The Disciples Ask a Reasonable Question
Now today, beginning in Acts 1:6, I want us to look at what the disciples thought when they heard this promise of the baptism of the Holy Spirit and then how Jesus slightly corrected them and what the implications of this correction are for us. Here's their response in Acts 1:6 after he promises that in a few days they're going to be baptized with the Holy Spirit. They say: “Lord, will you at this time restore the kingdom to Israel?” Now, why did they ask that? That was a very good question. This was not a foolish question because they knew their Old Testament. And in the Old Testament, it was plainly taught that when the Holy Spirit is poured out Israel is going to be restored and the kingdom is going to come.
Let me read for you an example: Ezekiel 39:25 and 29. God says: “I will restore the fortunes of Jacob and have mercy on the whole house of Israel . . . I will not hide my face anymore from them, when I pour out my Spirit upon the house of Israel, declares the Lord God.” Now, if you knew that verse and along came the Messiah and says in two weeks or so: “I am going to fulfill the promise of the Old Testament and pour out my Spirit upon you.” Would you not say, “Oh, I get it, the kingdom is about to be restored to Israel.”
Now, that’s not the only reason that was a good question and a good conclusion. The other reason is that just a few weeks earlier at the Lord’s Supper, the Last Supper, Jesus had said to them in Luke 22:29–30: “I assign to you, as my Father assigned to me, a kingdom, that you may eat and drink at my table in my kingdom and sit on thrones judging the twelve tribes of Israel.” Well, there it is! When the kingdom comes, the apostles are going to sit on thrones. They’re going to judge the twelve tribes of Israel. They’d be a great restoration of the people of Israel, ungodliness will be banished from Jacob. There will be a great in-gathering. The kingdom will be established. And he says that in just a few days, it’s coming!

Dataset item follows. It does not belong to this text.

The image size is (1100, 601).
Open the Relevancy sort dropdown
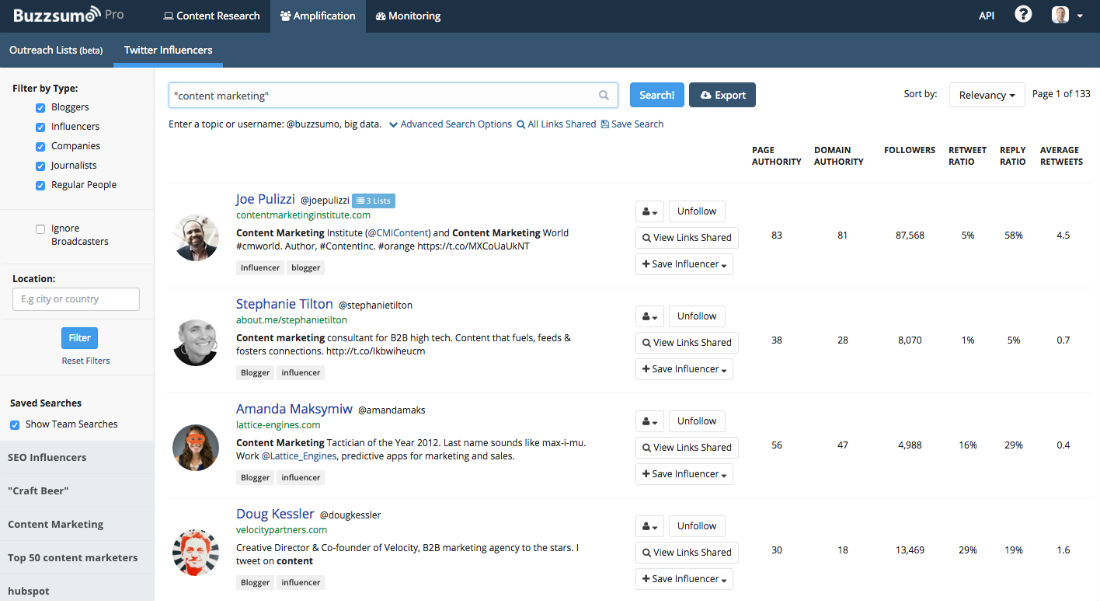point(987,95)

And so obviously they would ask this question. I don’t like it, to do what I used to do, not thinking very clearly and read this question as say, “These must be real knuckleheads — these guys, real knuckleheads — because they had just come through forty days of seminar on the kingdom of God, it says in Acts 1:3. They’d been instructed on the kingdom and here they are just as Jesus is ready to leave them at the end of the seminar, and they ask a question and I tended to think: “Oh, that's a dumb question. Of course, he’s not going to restore the kingdom to Israel.” That’s not a good criticism of these disciples.
Jesus' Response
Jesus does not criticize their restoration theology, not one whiff of criticism of their theology. In fact, the theology is going to be picked up on in Acts 3:21. We’ll preach on it in just a few weeks.

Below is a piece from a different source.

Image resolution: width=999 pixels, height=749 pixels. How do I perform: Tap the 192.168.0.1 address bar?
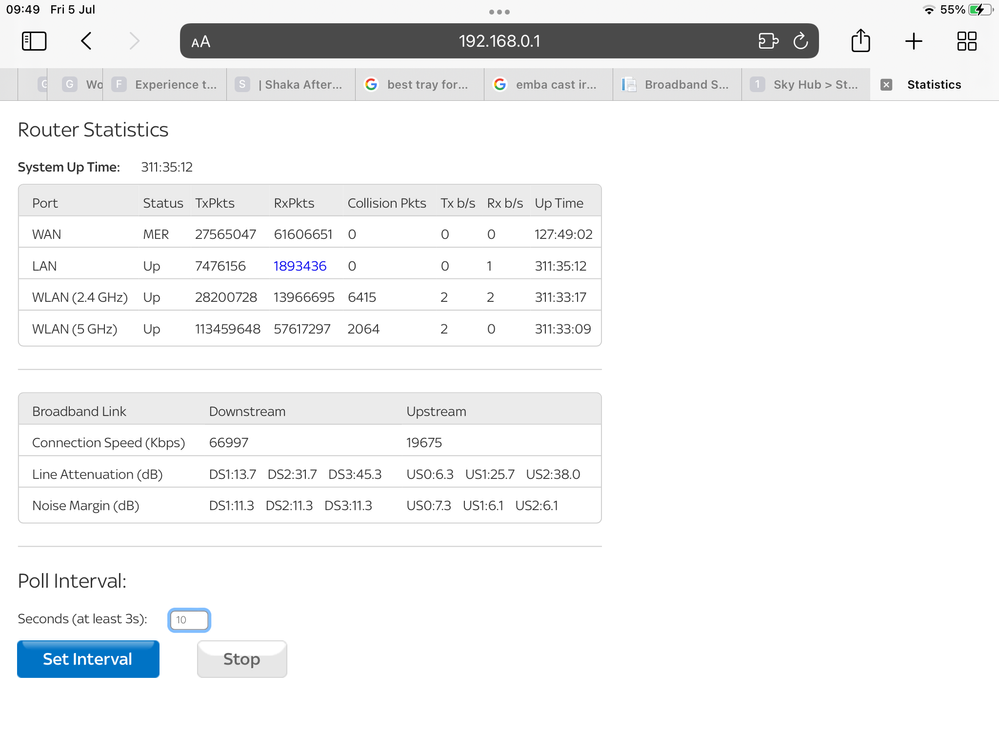pyautogui.click(x=500, y=42)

All Jesus does is look upon them with tenderness and kindness and understanding and says, “You just got one inference wrong, namely the timing. You're right to think that when the end time Holy Spirit is poured out, which is in fact what’s going to happen according to Joel 2. You're right to think that there’ll be a great ingathering and a great restoration of the kingdom. You’re just wrong to think that it has to happen in a few years, few weeks, few months.” And he simply says to them in Acts 1:7: “It is not for you to know times or seasons that the Father has fixed by his own authority.”
So don’t assume that the long awaited outpouring of the Spirit when it comes, which it will in just a few days, means that the consummation must happen immediately. Don’t assume that. You know why I think they could ask that question after 40 days in the seminar? I think Jesus has said almost nothing about timing. It simply is not ours to know times. There are some things just good to be ignorant of and this is one of them. God loves us, and therefore, he keeps us in the dark about the times and the seasons.
I think it’s a lot like not knowing when you’re going to die. That would be very bad information for you to have, or when your spouse is going to die, or when your child is going to die. That is not information we could handle and lead lives that we ought to lead, nor could we handle knowledge about the times and the seasons. And therefore, they’d belong to God who appointed them in his sovereignty and ours is to be ignorant of them. And that, he wanted to stress to them. Theirs is ignorance, his is to know. But he didn’t want them to feel like he had popped their bubble.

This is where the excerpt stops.